Действительно — это была какая-то коллекция уродов и несчастных людей! Я думаю, что наша гимназия была местом ссылки педагогов, тем более, что и город наш был раньше городом ссылки, как тогда говорилось, — «не столь отдаленной». Но ведь это — как понимать! Наша губерния сама по себе была размерами больше Италии, а когда я, став студентом, ездил из Москвы на родину, то для этого пересекал в поезде одиннадцать губерний, — пять суток езды. Это только французы думают, что от Парижа до Марселя — путешествие; у нас масштабы иные.
Говоря об учителях я не упомянул совсем о латинисте и греке, о самых — по тем временам — главных. Это потому, что о личных врагах вспоминать очень неприятно. Виргилия и Гомера я научился понимать и ценить много позже, уже взрослым человеком, самостоятельно подучившись; а раньше ненавидел их всем пламенем молодого сердца.
Но, кроме гимназии, была у нас широкая и многоводная река и почти девственный лес под самым городом, — открытая книга природы, всякому доступная, чьи глаза хотят видеть, уши слышать, а душа радоваться. Все, что нам не договаривали и не умели объяснить, — мы читали на страницах этой книги.

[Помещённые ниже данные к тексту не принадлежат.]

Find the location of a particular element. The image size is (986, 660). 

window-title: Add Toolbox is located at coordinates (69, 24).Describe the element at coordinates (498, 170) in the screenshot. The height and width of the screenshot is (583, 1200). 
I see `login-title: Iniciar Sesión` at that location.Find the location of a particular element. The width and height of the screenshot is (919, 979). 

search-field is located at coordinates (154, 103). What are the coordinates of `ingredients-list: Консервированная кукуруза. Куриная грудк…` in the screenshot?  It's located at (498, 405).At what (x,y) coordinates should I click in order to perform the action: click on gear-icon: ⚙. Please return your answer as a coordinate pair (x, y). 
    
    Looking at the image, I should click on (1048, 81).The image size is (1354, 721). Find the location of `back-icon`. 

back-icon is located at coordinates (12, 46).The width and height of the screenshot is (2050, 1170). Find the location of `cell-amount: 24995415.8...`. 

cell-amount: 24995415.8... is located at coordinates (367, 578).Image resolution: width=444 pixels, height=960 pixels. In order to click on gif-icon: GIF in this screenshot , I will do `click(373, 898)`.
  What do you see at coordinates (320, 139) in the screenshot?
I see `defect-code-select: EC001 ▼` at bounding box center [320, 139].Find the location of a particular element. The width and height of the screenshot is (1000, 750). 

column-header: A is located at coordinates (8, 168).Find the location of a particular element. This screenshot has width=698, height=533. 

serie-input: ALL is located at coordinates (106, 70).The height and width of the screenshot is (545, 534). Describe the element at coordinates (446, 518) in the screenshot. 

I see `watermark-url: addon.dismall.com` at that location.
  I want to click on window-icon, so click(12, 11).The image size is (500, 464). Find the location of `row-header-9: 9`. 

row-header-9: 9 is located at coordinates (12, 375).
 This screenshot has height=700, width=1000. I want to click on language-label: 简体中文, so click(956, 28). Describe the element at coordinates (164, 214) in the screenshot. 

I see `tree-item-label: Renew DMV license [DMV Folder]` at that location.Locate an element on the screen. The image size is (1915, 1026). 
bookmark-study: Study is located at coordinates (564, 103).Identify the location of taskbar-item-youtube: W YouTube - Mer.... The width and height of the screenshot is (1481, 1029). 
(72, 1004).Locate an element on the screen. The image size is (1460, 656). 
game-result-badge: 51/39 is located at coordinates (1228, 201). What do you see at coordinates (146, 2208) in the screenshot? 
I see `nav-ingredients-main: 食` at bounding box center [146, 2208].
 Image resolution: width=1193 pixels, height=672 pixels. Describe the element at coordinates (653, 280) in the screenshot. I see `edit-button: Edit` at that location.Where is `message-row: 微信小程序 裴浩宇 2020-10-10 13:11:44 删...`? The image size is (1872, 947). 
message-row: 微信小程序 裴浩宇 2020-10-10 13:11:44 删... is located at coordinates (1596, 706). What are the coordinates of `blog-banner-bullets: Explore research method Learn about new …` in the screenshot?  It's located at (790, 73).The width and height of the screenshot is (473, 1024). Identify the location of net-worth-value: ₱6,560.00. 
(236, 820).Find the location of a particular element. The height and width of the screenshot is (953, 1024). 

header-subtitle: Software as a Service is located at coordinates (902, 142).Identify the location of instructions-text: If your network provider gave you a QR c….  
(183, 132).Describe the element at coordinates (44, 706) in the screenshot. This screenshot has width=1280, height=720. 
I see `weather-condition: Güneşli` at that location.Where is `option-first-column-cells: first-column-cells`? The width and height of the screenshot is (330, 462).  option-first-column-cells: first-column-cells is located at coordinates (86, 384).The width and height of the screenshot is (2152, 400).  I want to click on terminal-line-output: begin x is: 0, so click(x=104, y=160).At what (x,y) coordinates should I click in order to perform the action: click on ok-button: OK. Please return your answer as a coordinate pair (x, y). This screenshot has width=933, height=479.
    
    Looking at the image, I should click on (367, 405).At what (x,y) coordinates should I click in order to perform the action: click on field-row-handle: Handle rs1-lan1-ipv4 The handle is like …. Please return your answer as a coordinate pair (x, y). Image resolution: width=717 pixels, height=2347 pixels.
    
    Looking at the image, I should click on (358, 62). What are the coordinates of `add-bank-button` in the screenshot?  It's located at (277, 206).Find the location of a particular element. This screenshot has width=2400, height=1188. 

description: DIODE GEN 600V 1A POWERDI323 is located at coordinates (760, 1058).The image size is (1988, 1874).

В ней мы находили настоящий «Закон Божий», она подготовляла нас к восприятию подлинной истории, она очищала наши детские головы от мусора, которым их засаривала гимназия.
И на ее пышных и роскошных зелено-голубых страницах мы учились постигать и любить огромный мир своих собратьев по бытию — зверей, птиц, рыб, гадов, насекомых, — от золотистого жучка и вертлявой уклейки — до сестры-моей-змеи и брата-моего-волка, которых не мало водилось на лугах и в лесной чаще того берега матери-моей-Камы.